[Collection entries]

[Start]

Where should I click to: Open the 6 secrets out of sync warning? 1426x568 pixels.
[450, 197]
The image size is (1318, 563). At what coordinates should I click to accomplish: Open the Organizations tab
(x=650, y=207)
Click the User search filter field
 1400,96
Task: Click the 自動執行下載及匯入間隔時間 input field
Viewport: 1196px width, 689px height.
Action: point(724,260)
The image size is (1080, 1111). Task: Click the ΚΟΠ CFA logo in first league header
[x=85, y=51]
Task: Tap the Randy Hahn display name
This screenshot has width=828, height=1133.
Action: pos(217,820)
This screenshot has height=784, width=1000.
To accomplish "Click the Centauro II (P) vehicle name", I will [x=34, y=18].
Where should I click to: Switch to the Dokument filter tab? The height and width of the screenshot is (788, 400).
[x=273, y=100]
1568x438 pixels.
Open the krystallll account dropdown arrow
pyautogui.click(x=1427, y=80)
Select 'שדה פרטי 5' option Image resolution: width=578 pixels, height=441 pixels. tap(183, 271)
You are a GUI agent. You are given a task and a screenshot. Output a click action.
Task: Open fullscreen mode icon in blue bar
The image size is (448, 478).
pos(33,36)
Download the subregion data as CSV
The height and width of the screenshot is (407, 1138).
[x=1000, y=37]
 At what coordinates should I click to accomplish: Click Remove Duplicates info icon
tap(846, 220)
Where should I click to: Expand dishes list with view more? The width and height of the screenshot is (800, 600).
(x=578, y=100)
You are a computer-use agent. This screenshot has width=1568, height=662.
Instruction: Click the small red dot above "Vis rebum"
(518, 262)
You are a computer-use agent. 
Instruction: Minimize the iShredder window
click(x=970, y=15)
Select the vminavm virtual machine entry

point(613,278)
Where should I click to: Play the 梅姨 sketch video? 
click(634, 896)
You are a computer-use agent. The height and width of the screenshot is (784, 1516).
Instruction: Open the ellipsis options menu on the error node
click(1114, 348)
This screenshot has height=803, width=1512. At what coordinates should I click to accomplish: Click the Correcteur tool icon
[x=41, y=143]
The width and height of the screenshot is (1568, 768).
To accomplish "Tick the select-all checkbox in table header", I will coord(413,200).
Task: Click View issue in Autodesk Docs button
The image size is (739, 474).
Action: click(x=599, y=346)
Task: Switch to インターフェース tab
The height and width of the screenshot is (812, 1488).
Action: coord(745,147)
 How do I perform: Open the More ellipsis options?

[End]

EXERCISE PROMPT - Rewrite the data from the line containing "Task: Switch to インターフェース tab" through the end, substituting "overflow" for "ellipsis" and leaving everything else unchanged.

EXERCISE ANSWER -
Task: Switch to インターフェース tab
The height and width of the screenshot is (812, 1488).
Action: coord(745,147)
 How do I perform: Open the More overflow options?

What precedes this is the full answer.